** Material to process follows **

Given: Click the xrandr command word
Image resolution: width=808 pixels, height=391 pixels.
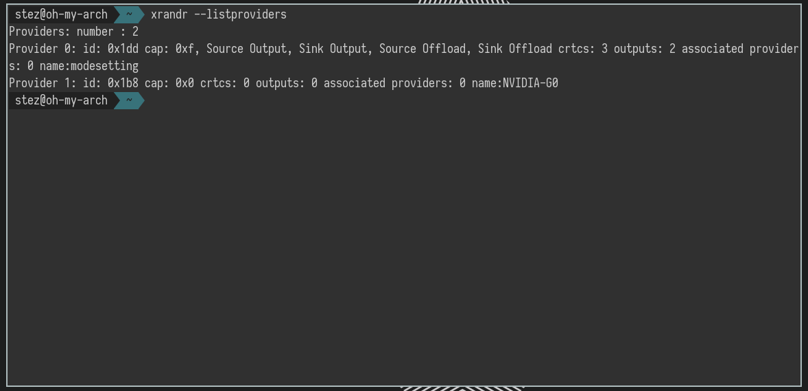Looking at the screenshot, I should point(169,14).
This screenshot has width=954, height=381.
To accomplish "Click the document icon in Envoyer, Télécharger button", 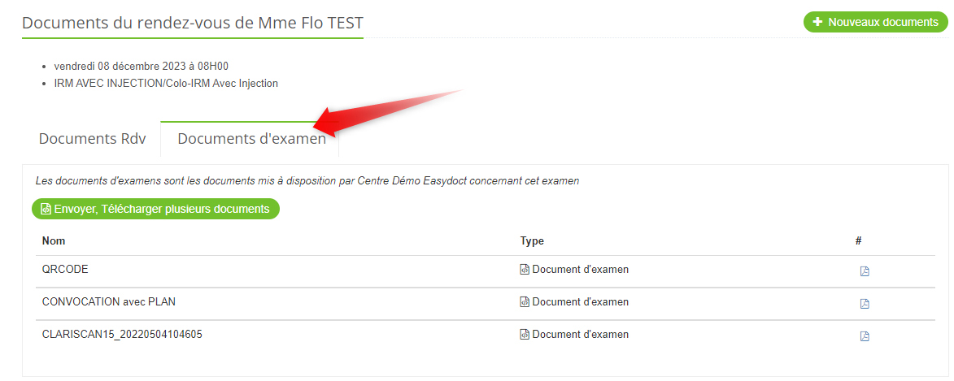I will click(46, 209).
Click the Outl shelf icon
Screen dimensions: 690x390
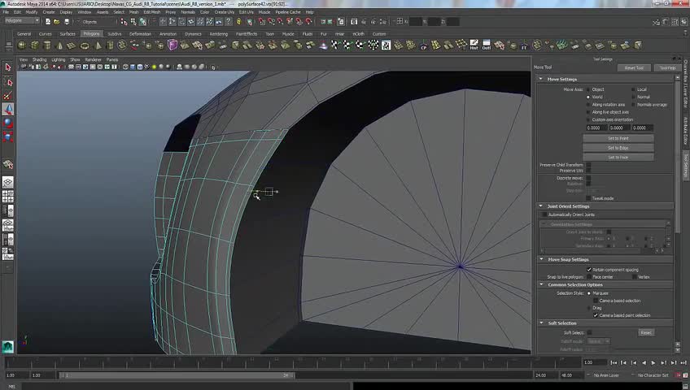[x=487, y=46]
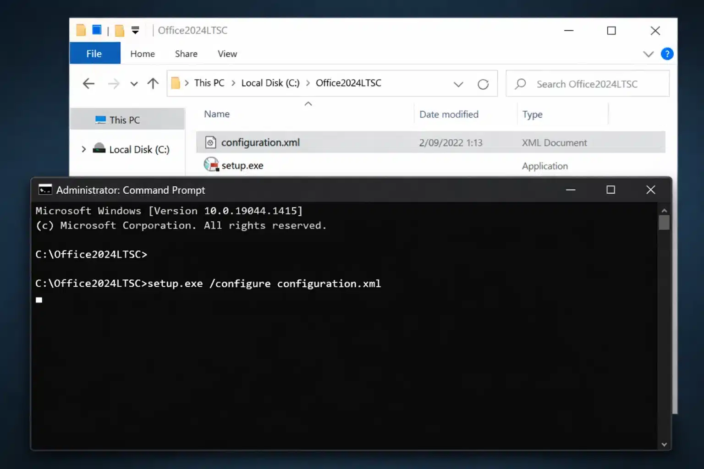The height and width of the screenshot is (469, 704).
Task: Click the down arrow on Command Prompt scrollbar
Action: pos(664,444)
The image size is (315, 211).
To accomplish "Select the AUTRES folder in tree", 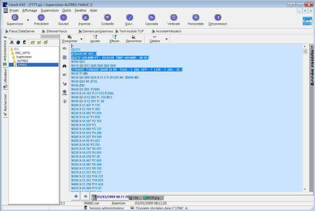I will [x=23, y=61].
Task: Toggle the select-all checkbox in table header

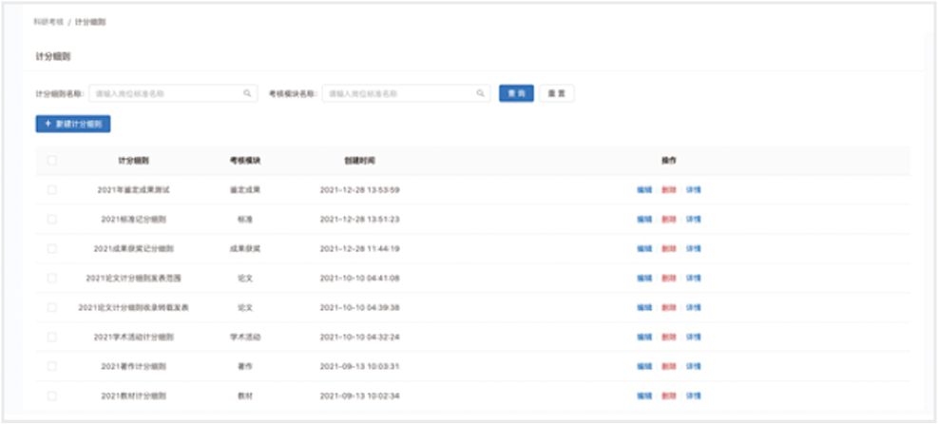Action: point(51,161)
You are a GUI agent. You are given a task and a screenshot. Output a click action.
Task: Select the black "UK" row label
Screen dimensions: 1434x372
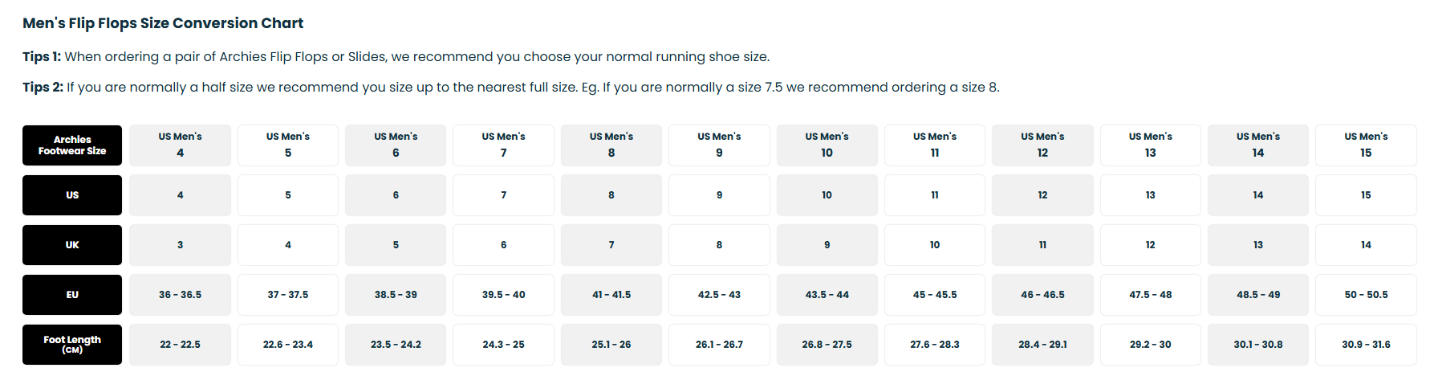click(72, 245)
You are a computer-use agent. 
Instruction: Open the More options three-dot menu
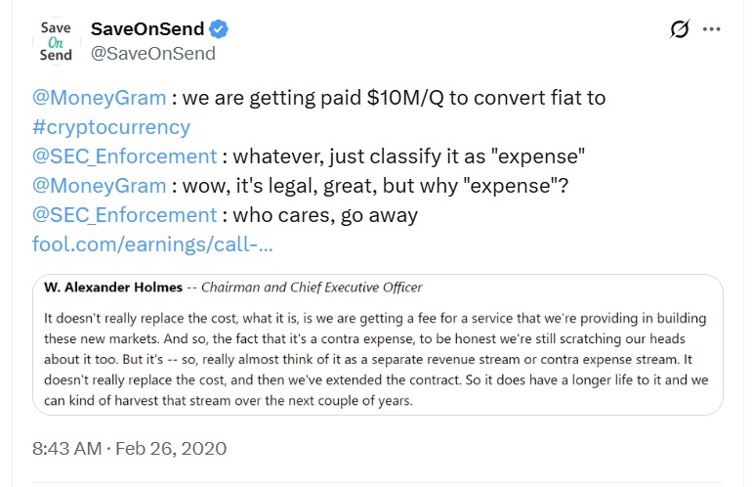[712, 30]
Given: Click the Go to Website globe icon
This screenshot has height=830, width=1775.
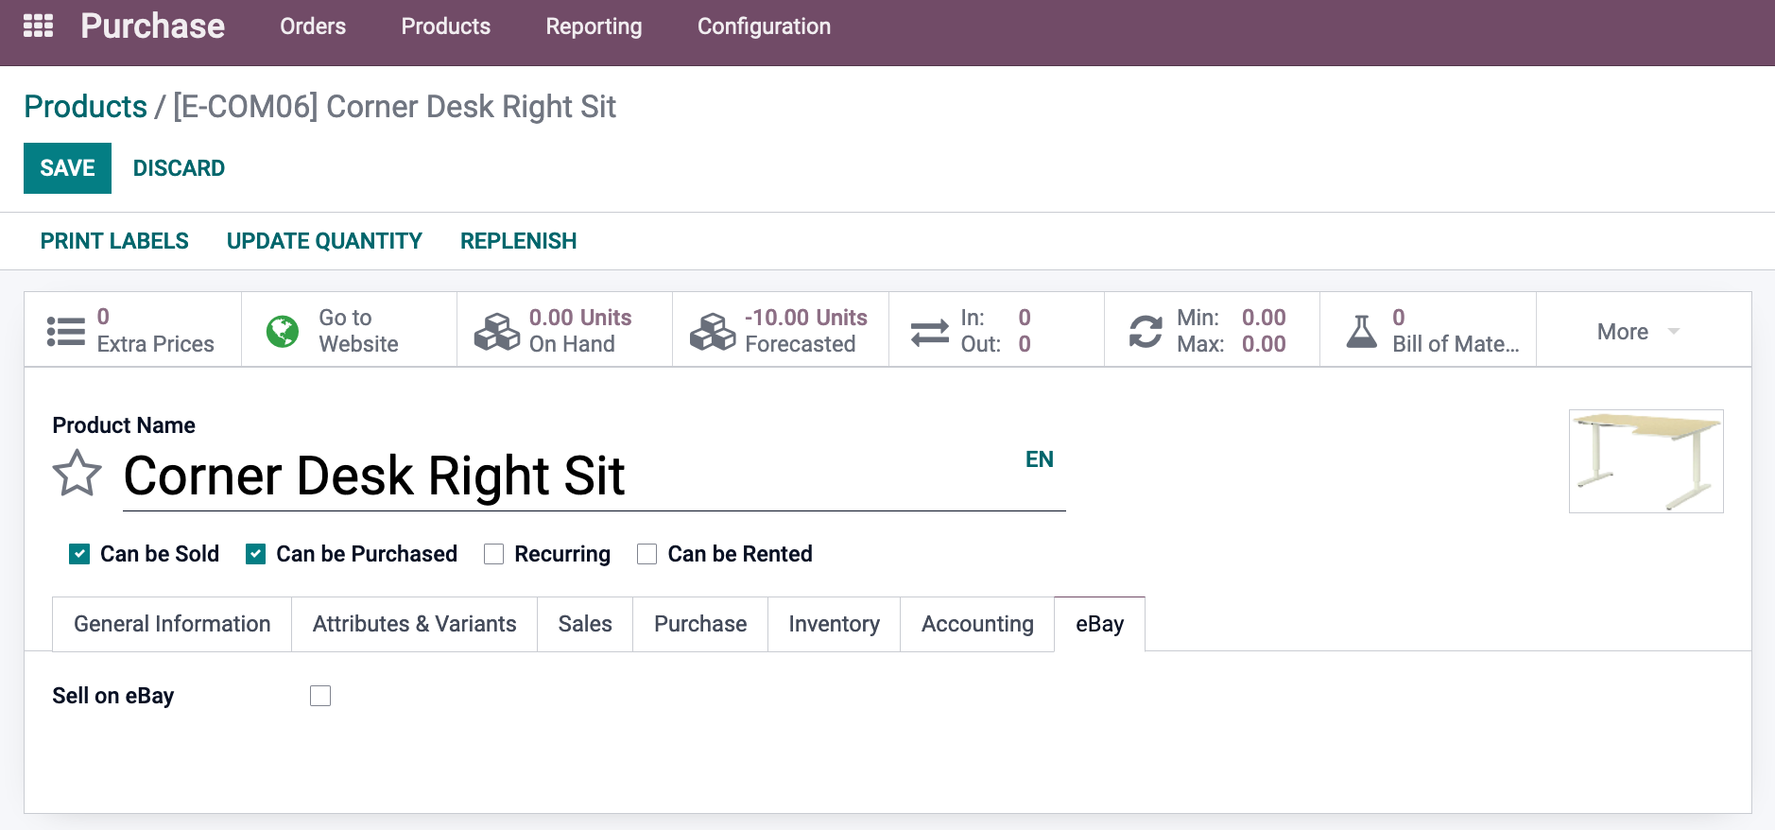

** End of Material to process **

▶ Work instructions
Go to the line that contains "Instruction: Open the" and copy it and every line after it through the end of the entries, exactly, without the pictures.

▶ Solution for this exercise
Instruction: Open the More options three-dot menu
[712, 30]
Given: Click the Go to Website globe icon
This screenshot has height=830, width=1775.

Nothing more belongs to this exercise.